Thomas Jack Stagg (born 9 September 2002) is an English professional footballer who plays as a centre forward for Isthmian League Premier Division club Cray Wanderers.

Stagg joined the Colchester United Academy at under-8 level from Kelvedon Hatch. His scholarship with Colchester started in 2019 where he would make his professional debut in 2021. He has had loan spells at Maldon & Tiptree, Witham Town, East Thurrock Utd, Billericay Town and Hashtag Utd.

Career 
Born in Harlow, centre forward Stagg signed for the Colchester United Academy at under-8 level, joining from local side Kelvedon Hatch. He was sent out on loan to Maldon & Tiptree in both the 2019–20 and 2020–21 seasons, and at Witham Town splitting the two stints with the Jammers. He then went on a month loan to East Thurrock, where he played 5 games. After this he was sent out on another month loan, this time to National League South side Billericay Town.
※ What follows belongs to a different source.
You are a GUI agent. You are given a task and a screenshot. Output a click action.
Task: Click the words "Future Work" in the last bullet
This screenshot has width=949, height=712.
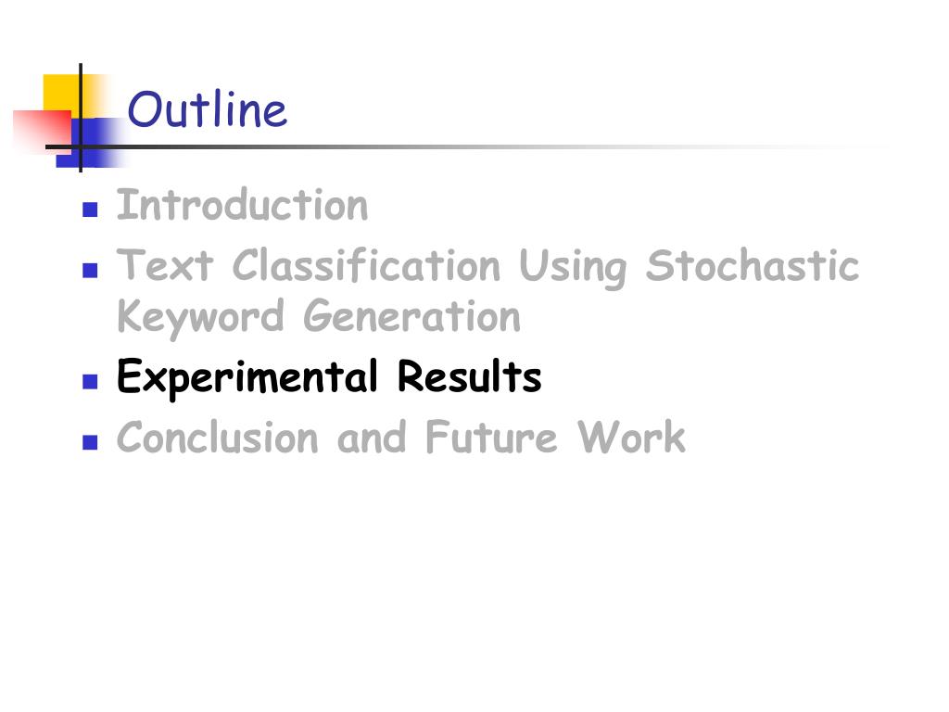[x=555, y=438]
Close to the end of the 2021–22 season, Stagg was sent out on loan to Hashtag United, where he featured three times in the league, scoring an 88th-minute equaliser after coming off the bench on his debut against Great Wakering Rovers.
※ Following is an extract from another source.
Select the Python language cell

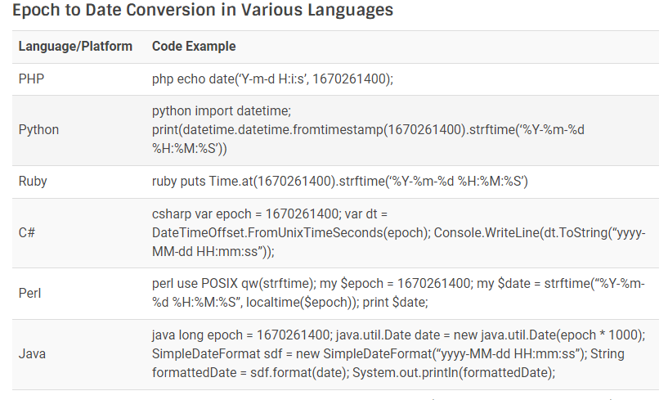point(38,129)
Stagg made his professional debut for Colchester in League Two on 8 May 2021. He was named on the first team substitutes bench for the first time in his career. He was then brought on for Frank Nouble in the 84th-minute of Colchester's 0–0 draw with Tranmere Rovers in the final game of the 2020–21 season.

Stagg was released by Colchester United at the end of the 2021-22 season.

On 1 May 2022 he went on trial with Sunderland, and featured in their Premier League 2 Division 2 game against Southampton, where he was subbed off after 67 minutes, and nothing further seems to have come from it. 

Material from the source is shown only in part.